2. Did Lewis's three convictions for criminal recklessness violate Indiana's prohibition against double jeopardy?
[2] We affirm in part, reverse in part, and remand with instructions.
Facts & Procedural History
[3] Lewis and his wife Elizabeth had been together for five years and married for about two years prior to the events underlying Lewis's convictions. They lived in a neighborhood in Sellersburg with Lewis's sixteen-year-old daughter and Elizabeth's two daughters, including eleven-year-old T.M. Elizabeth had recently confided in T.M. that she wanted a divorce but felt bad about telling Lewis. In fact, Elizabeth had written a letter to Lewis telling him such. Elizabeth told T.M. that she suspected Lewis might have seen the letter, as she had left it in their Dodge Durango, which he had recently driven, and he was, according to Elizabeth, “acting different.” Transcript Vol. 3 at 233.
[4] On the evening of April 1, 2022, T.M. had her friend E.R. at the house for a sleepover. They were in a bathroom getting ready for Elizabeth to take them to a trampoline park. Meanwhile, Elizabeth had come home from work and Lewis asked to speak with her. Elizabeth and Lewis went into their bedroom and discussed Elizabeth's desire for a divorce. Elizabeth then went and informed T.M., “I just told him.” Id. at 206.
[5] While Elizabeth was in the bathroom with the girls, Lewis went out to their white Hummer and obtained Elizabeth's 9mm Taurus semiautomatic handgun (the Taurus). He then came back inside the home and asked Elizabeth to return to their bedroom, which was on the other end of the house from the other first-floor bedrooms and bathroom. He also asked Elizabeth if she was going to hook him up to his dialysis machine.1
[6] Minutes after Elizabeth had gone back to the bedroom with Lewis, the girls heard her crying and then heard her yell, “[T.M.] help, call 911.” Id. at 207. T.M. went to see what was happening but the bedroom door was locked. The girls then heard gunshots and ran into the guest bedroom before hearing more gunshots. E.R. called her parents from the bedroom, and T.M. frantically looked for her phone to call 911.
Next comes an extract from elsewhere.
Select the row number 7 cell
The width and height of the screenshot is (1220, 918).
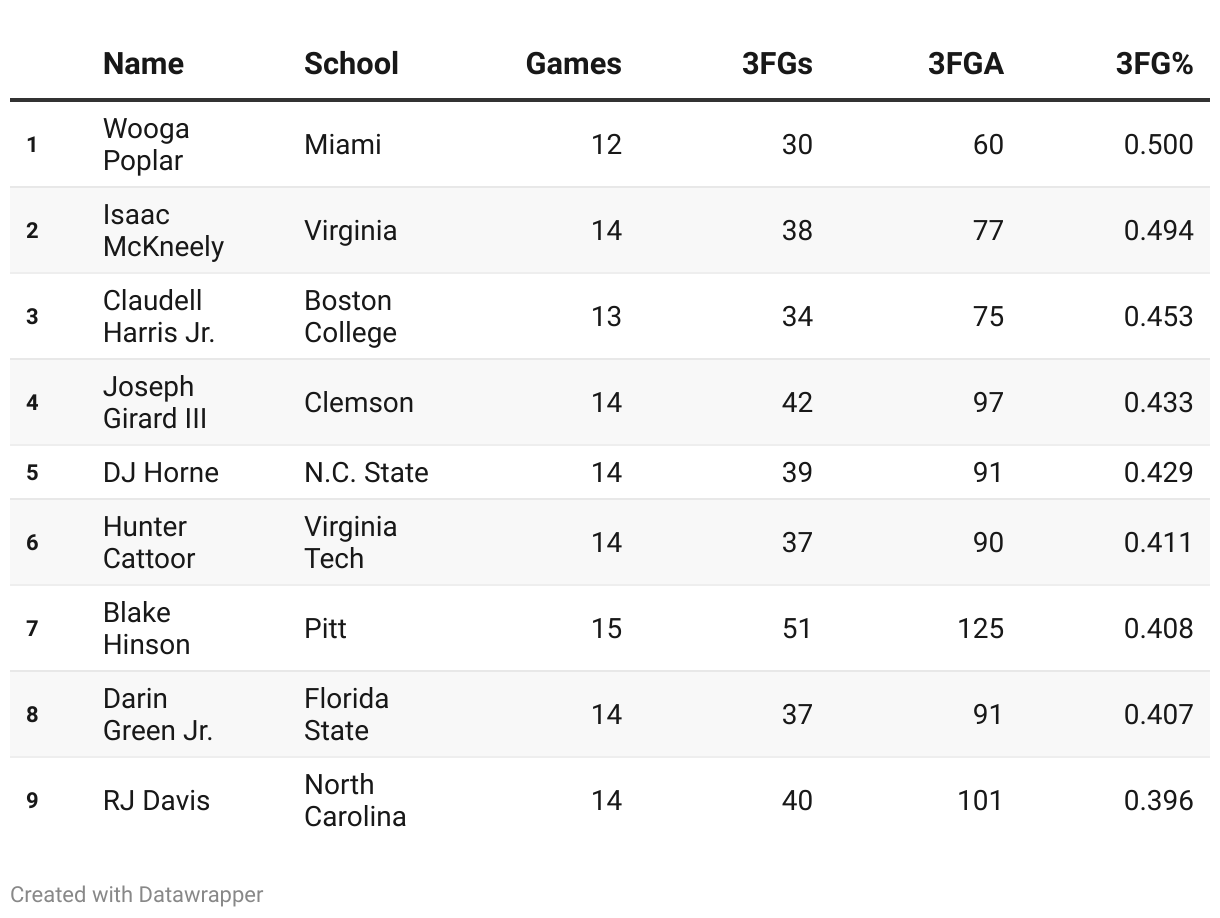click(x=32, y=628)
[7] During this time, Elizabeth was shot at least four times. She suffered a defensive wound to the back of her right hand, a graze wound to her right shoulder, flesh wounds to her right shoulder and the right side of her forehead, and a fatal wound to the right side of her face. The fatal gunshot entered just below her right eye, traveled through her skull, and exited the back of her head. This wound would have immediately incapacitated her. She died face down in a pool of blood on the floor in the closet of the bedroom. In total, six bullets were fired with the Taurus in the bedroom and closet. There was also a live round on the floor of the bedroom that had been ejected from the Taurus when Lewis racked it before the shooting.
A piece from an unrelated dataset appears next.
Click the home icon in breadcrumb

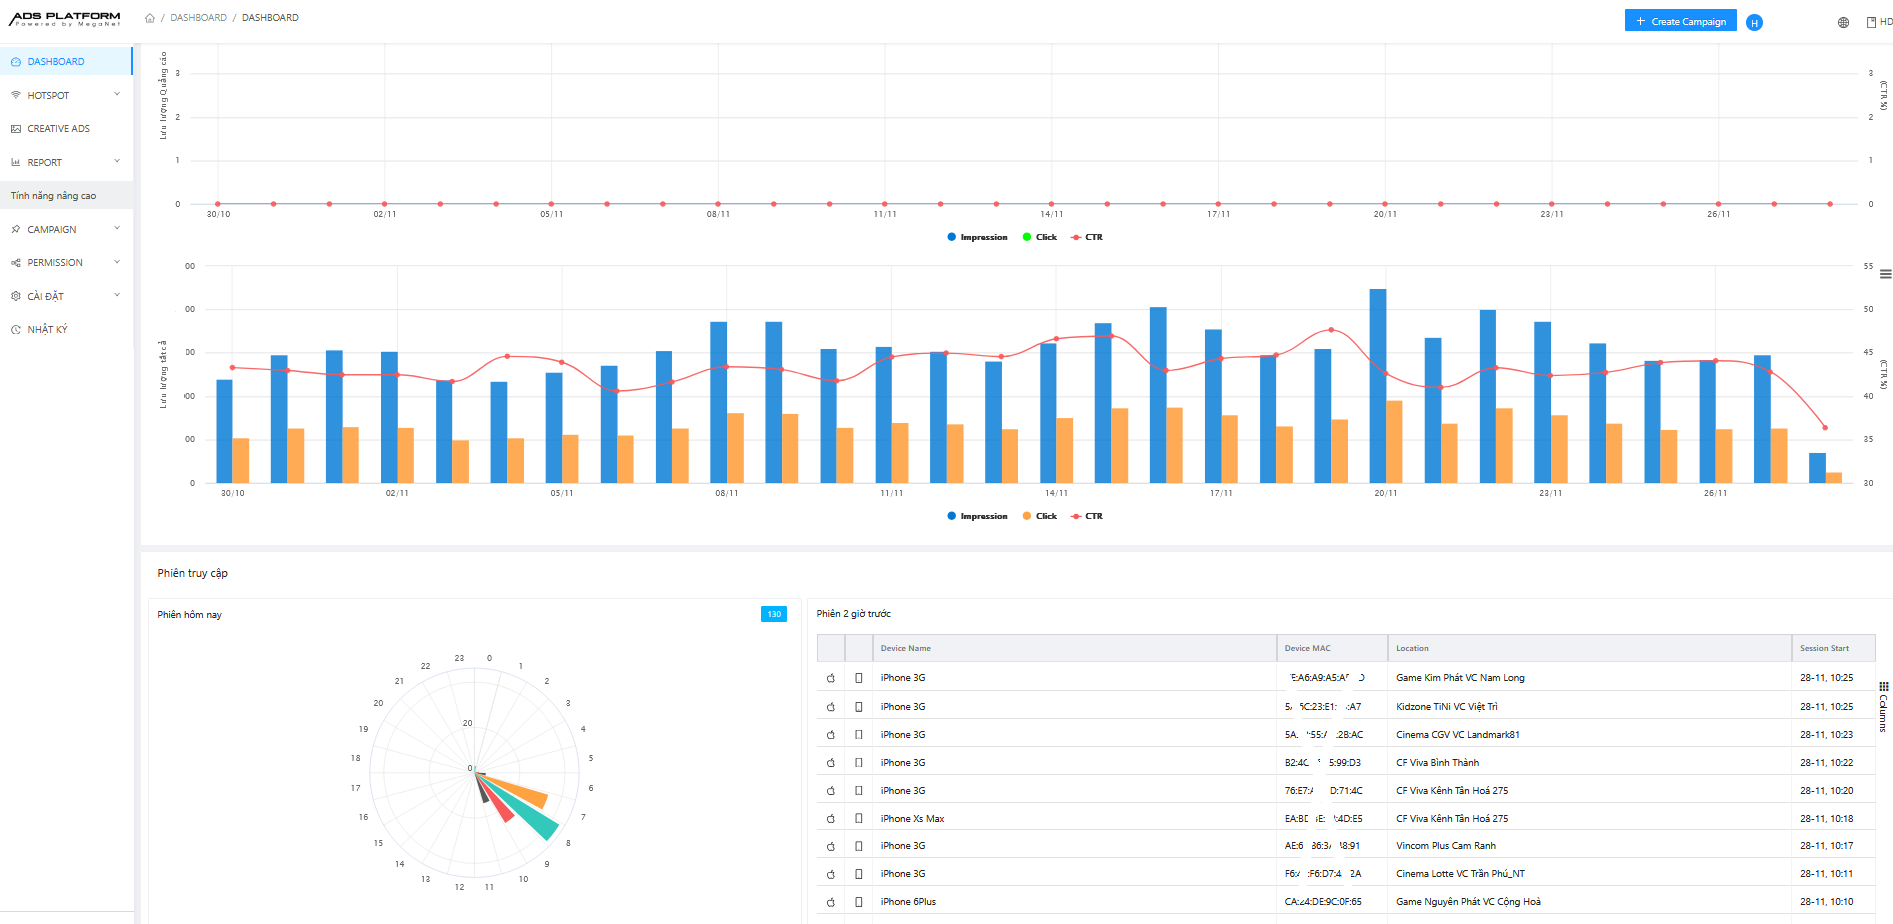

[8] After shooting Elizabeth, Lewis went out into the living room and began screaming “why, why, why.” Id. at 207. The girls hid in the closet of the guest bedroom while Lewis was “shooting everything up, the whole living room.” Id. He fired random shots throughout the living room. One struck the television on the east wall of the living room,2 one struck the south wall of the living room above the entrance to the kitchen, two struck the ceiling, and one struck an upper alcove in the southwest corner of the living room.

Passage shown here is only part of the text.